**Exercise brief:**
Write out the data below in full. Keep it exact.

Entries taken from a collection:
______
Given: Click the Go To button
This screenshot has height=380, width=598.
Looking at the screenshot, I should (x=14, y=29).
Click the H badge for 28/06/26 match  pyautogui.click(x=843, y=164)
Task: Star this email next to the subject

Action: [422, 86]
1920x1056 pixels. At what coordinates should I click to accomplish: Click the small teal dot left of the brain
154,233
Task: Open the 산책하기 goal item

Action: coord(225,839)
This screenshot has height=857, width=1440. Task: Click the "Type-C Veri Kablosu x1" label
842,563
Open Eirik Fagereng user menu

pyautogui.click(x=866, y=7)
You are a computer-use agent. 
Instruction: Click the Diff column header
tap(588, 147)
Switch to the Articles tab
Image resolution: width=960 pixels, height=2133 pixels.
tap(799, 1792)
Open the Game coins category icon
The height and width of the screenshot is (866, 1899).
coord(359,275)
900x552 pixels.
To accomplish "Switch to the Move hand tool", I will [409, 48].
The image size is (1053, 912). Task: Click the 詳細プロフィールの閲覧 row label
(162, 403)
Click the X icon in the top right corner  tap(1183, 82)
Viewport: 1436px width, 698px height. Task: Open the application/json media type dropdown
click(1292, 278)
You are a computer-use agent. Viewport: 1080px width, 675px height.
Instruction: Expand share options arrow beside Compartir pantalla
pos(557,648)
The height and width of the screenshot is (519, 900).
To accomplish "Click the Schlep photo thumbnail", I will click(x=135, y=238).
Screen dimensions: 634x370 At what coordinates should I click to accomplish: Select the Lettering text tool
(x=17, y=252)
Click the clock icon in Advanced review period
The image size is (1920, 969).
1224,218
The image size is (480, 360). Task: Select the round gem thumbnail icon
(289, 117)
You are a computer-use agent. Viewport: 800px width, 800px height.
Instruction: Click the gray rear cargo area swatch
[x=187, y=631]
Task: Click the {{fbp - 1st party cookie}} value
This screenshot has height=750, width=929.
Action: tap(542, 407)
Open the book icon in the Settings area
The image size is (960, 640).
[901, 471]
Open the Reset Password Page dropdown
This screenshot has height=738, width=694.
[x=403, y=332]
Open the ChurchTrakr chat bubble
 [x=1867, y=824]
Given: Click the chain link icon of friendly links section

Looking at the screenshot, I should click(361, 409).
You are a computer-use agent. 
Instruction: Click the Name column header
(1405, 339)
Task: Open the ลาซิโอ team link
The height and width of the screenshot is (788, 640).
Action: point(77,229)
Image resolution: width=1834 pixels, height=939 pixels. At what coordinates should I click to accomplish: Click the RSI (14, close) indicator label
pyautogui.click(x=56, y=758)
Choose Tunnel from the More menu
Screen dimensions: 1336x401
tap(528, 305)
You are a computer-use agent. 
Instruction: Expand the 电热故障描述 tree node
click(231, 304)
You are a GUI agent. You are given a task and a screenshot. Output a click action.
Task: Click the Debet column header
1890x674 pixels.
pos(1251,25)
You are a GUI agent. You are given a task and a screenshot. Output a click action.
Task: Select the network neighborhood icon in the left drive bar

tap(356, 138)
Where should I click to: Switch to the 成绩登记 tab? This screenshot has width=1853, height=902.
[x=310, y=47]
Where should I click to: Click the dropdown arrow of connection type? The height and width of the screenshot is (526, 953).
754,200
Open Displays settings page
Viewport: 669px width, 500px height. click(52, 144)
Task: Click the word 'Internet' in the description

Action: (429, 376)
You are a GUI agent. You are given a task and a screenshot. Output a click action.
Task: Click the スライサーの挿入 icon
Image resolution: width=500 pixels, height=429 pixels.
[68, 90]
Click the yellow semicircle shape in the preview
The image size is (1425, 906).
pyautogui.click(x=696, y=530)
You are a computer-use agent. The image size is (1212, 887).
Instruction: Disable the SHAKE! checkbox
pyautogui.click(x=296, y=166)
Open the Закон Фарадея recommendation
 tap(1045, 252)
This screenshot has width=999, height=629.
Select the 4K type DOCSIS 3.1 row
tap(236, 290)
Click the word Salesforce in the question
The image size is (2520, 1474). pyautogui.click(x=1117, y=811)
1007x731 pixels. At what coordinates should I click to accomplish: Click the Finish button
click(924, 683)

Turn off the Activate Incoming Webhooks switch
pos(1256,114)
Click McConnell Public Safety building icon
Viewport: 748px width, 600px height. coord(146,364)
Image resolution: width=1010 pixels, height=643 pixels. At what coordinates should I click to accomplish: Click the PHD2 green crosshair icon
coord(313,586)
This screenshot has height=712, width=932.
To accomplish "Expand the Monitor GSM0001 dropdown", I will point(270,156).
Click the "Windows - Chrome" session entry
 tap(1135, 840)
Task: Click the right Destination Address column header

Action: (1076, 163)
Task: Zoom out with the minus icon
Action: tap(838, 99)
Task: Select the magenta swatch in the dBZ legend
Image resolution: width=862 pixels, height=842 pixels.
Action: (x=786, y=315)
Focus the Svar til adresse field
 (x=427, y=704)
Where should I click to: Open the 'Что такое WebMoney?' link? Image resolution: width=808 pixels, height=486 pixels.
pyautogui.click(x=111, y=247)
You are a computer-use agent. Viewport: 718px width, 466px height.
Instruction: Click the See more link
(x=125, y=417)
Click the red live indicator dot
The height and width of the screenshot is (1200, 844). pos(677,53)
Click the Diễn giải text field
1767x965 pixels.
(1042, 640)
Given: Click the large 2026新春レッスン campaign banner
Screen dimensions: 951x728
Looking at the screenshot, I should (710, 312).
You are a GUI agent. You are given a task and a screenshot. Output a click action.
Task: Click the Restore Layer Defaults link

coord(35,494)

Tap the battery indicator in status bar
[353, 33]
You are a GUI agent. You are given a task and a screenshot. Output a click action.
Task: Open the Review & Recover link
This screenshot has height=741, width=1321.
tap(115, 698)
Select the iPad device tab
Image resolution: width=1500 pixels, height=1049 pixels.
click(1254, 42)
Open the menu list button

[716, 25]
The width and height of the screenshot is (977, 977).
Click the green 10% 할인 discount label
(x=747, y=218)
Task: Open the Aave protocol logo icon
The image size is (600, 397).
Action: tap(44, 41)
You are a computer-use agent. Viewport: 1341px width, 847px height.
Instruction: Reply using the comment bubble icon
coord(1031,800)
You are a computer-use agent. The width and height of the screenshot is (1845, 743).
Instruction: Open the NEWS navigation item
______
**Your response:**
Given: Click the Go To button
This screenshot has height=380, width=598.
Looking at the screenshot, I should (x=14, y=29).
Click the H badge for 28/06/26 match  pyautogui.click(x=843, y=164)
Task: Star this email next to the subject

Action: [422, 86]
1920x1056 pixels. At what coordinates should I click to accomplish: Click the small teal dot left of the brain
154,233
Task: Open the 산책하기 goal item

Action: coord(225,839)
This screenshot has height=857, width=1440. Task: Click the "Type-C Veri Kablosu x1" label
842,563
Open Eirik Fagereng user menu

pyautogui.click(x=866, y=7)
You are a computer-use agent. 
Instruction: Click the Diff column header
tap(588, 147)
Switch to the Articles tab
Image resolution: width=960 pixels, height=2133 pixels.
tap(799, 1792)
Open the Game coins category icon
The height and width of the screenshot is (866, 1899).
coord(359,275)
900x552 pixels.
To accomplish "Switch to the Move hand tool", I will [409, 48].
The image size is (1053, 912). Task: Click the 詳細プロフィールの閲覧 row label
(162, 403)
Click the X icon in the top right corner  tap(1183, 82)
Viewport: 1436px width, 698px height. Task: Open the application/json media type dropdown
click(1292, 278)
You are a computer-use agent. Viewport: 1080px width, 675px height.
Instruction: Expand share options arrow beside Compartir pantalla
pos(557,648)
The height and width of the screenshot is (519, 900).
To accomplish "Click the Schlep photo thumbnail", I will click(x=135, y=238).
Screen dimensions: 634x370 At what coordinates should I click to accomplish: Select the Lettering text tool
(x=17, y=252)
Click the clock icon in Advanced review period
The image size is (1920, 969).
1224,218
The image size is (480, 360). Task: Select the round gem thumbnail icon
(289, 117)
You are a computer-use agent. Viewport: 800px width, 800px height.
Instruction: Click the gray rear cargo area swatch
[x=187, y=631]
Task: Click the {{fbp - 1st party cookie}} value
This screenshot has height=750, width=929.
Action: tap(542, 407)
Open the book icon in the Settings area
The image size is (960, 640).
[901, 471]
Open the Reset Password Page dropdown
This screenshot has height=738, width=694.
[x=403, y=332]
Open the ChurchTrakr chat bubble
 [x=1867, y=824]
Given: Click the chain link icon of friendly links section

Looking at the screenshot, I should click(361, 409).
You are a computer-use agent. 
Instruction: Click the Name column header
(1405, 339)
Task: Open the ลาซิโอ team link
The height and width of the screenshot is (788, 640).
Action: point(77,229)
Image resolution: width=1834 pixels, height=939 pixels. At what coordinates should I click to accomplish: Click the RSI (14, close) indicator label
pyautogui.click(x=56, y=758)
Choose Tunnel from the More menu
Screen dimensions: 1336x401
tap(528, 305)
You are a computer-use agent. 
Instruction: Expand the 电热故障描述 tree node
click(231, 304)
You are a GUI agent. You are given a task and a screenshot. Output a click action.
Task: Click the Debet column header
1890x674 pixels.
pos(1251,25)
You are a GUI agent. You are given a task and a screenshot. Output a click action.
Task: Select the network neighborhood icon in the left drive bar

tap(356, 138)
Where should I click to: Switch to the 成绩登记 tab? This screenshot has width=1853, height=902.
[x=310, y=47]
Where should I click to: Click the dropdown arrow of connection type? The height and width of the screenshot is (526, 953).
754,200
Open Displays settings page
Viewport: 669px width, 500px height. click(52, 144)
Task: Click the word 'Internet' in the description

Action: (429, 376)
You are a GUI agent. You are given a task and a screenshot. Output a click action.
Task: Click the スライサーの挿入 icon
Image resolution: width=500 pixels, height=429 pixels.
[68, 90]
Click the yellow semicircle shape in the preview
The image size is (1425, 906).
pyautogui.click(x=696, y=530)
You are a computer-use agent. The image size is (1212, 887).
Instruction: Disable the SHAKE! checkbox
pyautogui.click(x=296, y=166)
Open the Закон Фарадея recommendation
 tap(1045, 252)
This screenshot has width=999, height=629.
Select the 4K type DOCSIS 3.1 row
tap(236, 290)
Click the word Salesforce in the question
The image size is (2520, 1474). pyautogui.click(x=1117, y=811)
1007x731 pixels. At what coordinates should I click to accomplish: Click the Finish button
click(924, 683)

Turn off the Activate Incoming Webhooks switch
pos(1256,114)
Click McConnell Public Safety building icon
Viewport: 748px width, 600px height. coord(146,364)
Image resolution: width=1010 pixels, height=643 pixels. At what coordinates should I click to accomplish: Click the PHD2 green crosshair icon
coord(313,586)
This screenshot has height=712, width=932.
To accomplish "Expand the Monitor GSM0001 dropdown", I will point(270,156).
Click the "Windows - Chrome" session entry
 tap(1135, 840)
Task: Click the right Destination Address column header

Action: (1076, 163)
Task: Zoom out with the minus icon
Action: tap(838, 99)
Task: Select the magenta swatch in the dBZ legend
Image resolution: width=862 pixels, height=842 pixels.
Action: (x=786, y=315)
Focus the Svar til adresse field
 (x=427, y=704)
Where should I click to: Open the 'Что такое WebMoney?' link? Image resolution: width=808 pixels, height=486 pixels.
pyautogui.click(x=111, y=247)
You are a computer-use agent. Viewport: 718px width, 466px height.
Instruction: Click the See more link
(x=125, y=417)
Click the red live indicator dot
The height and width of the screenshot is (1200, 844). pos(677,53)
Click the Diễn giải text field
1767x965 pixels.
(1042, 640)
Given: Click the large 2026新春レッスン campaign banner
Screen dimensions: 951x728
Looking at the screenshot, I should (710, 312).
You are a GUI agent. You are given a task and a screenshot. Output a click action.
Task: Click the Restore Layer Defaults link

coord(35,494)

Tap the battery indicator in status bar
[353, 33]
You are a GUI agent. You are given a task and a screenshot. Output a click action.
Task: Open the Review & Recover link
This screenshot has height=741, width=1321.
tap(115, 698)
Select the iPad device tab
Image resolution: width=1500 pixels, height=1049 pixels.
click(1254, 42)
Open the menu list button

[716, 25]
The width and height of the screenshot is (977, 977).
Click the green 10% 할인 discount label
(x=747, y=218)
Task: Open the Aave protocol logo icon
The image size is (600, 397).
Action: tap(44, 41)
You are a computer-use agent. Viewport: 1341px width, 847px height.
Instruction: Reply using the comment bubble icon
coord(1031,800)
You are a computer-use agent. The width and height of the screenshot is (1845, 743).
Instruction: Open the NEWS navigation item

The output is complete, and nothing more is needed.